Wednesday, October 03, 2018

I’d like to talk to the president

Hello, this is the White House, this call may be recorded for monitoring purposes.

Hello White House I’d like to talk to the President.

We’re sorry but the president is not able to take your call. But you can leave a message.

Okay, let me leave a message – ah, Please don’t send any more Presidential Alerts to my cell phone.

This Presidental Alert is only a test. Like Conelrad. If it had been an actual emergency, you would have received important messages for your own safety.

The Tweets are bad enough, but this is ten times worse.

Twitter gives the president the opportunity to directly address real Americans without censorship by the fake news media. The Presidential Alert allows him to effortlessly remind you that he is president and can do whatever the hell he wants.

Listen I was born at night but it wasn’t last night. I know why the book Woodward books is called  Fear.
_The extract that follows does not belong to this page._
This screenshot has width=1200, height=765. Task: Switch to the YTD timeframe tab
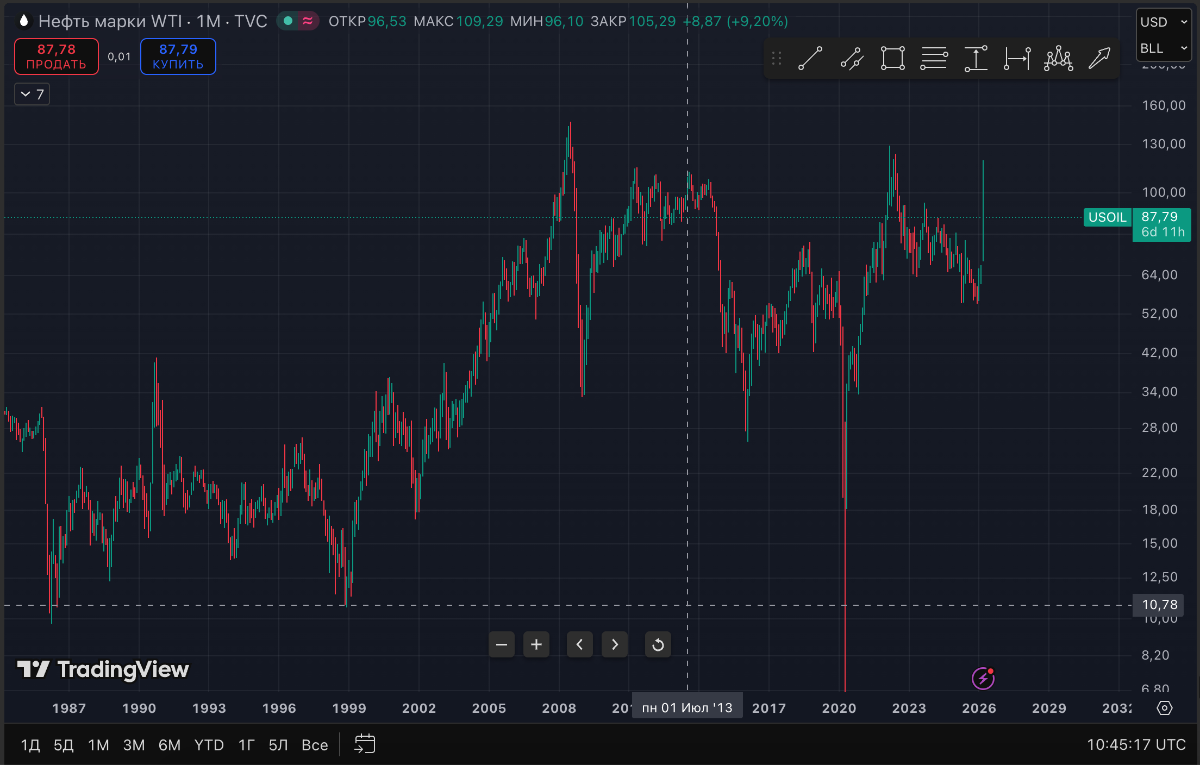pos(209,744)
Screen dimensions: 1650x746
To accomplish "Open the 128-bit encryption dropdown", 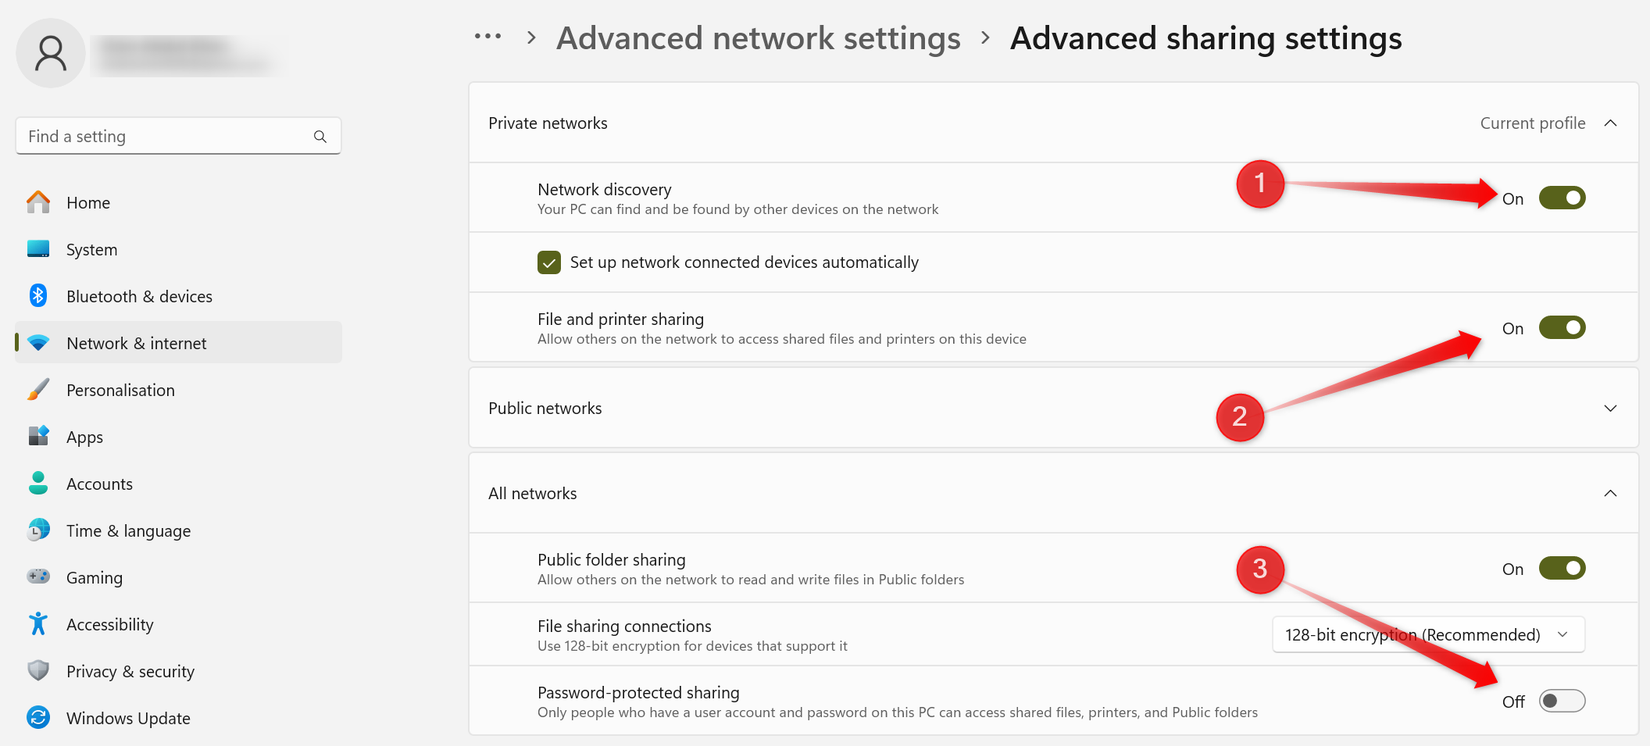I will pos(1428,635).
Cause that what he thinks power is.

You’re pretty tough when you on the other side of the telephone.

Your pretty tough with that fake voice. I was just as tough at Mindy’s when you tried to cut in front of me for the coffee back when Koch was mayor and you were sucking up a trust fund.

Times up loser.

I also saw your father’s tax returns last night.

Have a nice day and make America Great again.

Make America Native Again.

Sianora Snowflake.

Take your Presidential Alert and shove it.

Rudy, ya got a make on this guy?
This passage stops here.